P A G E    5

Winter 2007  

Technical Department News

  Migration and Spam Filtering

To provide enhanced mail and program service for all of CCIL community, the IT department and LinuxForce started server upgrades in November and December 2006. By upgrades we mean software migration moving the software that runs various functions, program by program, from old equipment to new.

  Since the software migration now isn’t going to be finished until the end of January and SPAM is/was such a problem a stopgap measure was devised. Incoming emails are now temporarily redirected to pass through the new server named Earth before going back to the Mercury server. Some level of spam filtering has always been done on the old server named Mercury.  Earth is more powerful and able to run more powerful SPAM filters.

On a typical day last year the old method identified & rejected about 50% of the email volume, or 8000 to 9000 emails, as SPAM. On a recent day the new method identified & rejected almost 20,000 (19398) spam/virus laden mails, which is about 86% of all our incoming email traffic.  So we are killing about 36% more spam with the addition of Earth.

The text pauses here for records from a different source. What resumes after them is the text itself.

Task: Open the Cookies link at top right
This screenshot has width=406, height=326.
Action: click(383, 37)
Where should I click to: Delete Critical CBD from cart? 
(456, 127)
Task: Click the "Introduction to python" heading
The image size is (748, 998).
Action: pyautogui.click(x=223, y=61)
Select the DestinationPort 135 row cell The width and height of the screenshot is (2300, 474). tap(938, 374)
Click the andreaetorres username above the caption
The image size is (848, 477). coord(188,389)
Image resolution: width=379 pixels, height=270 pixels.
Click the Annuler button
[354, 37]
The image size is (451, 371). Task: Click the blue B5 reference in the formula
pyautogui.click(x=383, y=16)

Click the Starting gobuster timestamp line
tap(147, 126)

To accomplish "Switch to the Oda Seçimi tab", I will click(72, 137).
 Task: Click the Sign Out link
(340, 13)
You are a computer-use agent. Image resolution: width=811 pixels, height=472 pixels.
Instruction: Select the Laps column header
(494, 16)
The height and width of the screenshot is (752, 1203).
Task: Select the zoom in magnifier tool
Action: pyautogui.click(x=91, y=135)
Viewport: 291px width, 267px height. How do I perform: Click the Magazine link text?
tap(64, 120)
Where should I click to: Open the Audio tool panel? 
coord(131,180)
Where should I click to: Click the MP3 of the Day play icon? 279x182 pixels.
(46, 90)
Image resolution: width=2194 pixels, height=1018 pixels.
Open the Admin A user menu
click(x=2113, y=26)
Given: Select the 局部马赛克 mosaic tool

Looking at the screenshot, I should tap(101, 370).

  Scanning of spam/virus mails runs through about 12 processes on Earth. Each process can recognize a known attack parameter and when found is discarded. A parameter can be a false domain name, content scanning for known words, a blacklisted IP address, invalid sender, badly written spam bots, invalid sender or recipients, MIME errors, long file names, or known extension and file types from spam/virus attacks. The new server configuration is able to scan html code and script files in any browser; attachments and dummy viruses; java and java script; vb script; activex; cookies; and open proxy checks and port scans to name a few. Like your PC, there are always updates of software and hardware to keep up with the attacks.

  We were getting messages with unrecognized words because the messages seem to be of Russian origin. Contacting a Russia citizen proved to be not Russian, but some other country in the Mediterranean part of the world. But since the upgrade, these messages have disappeared.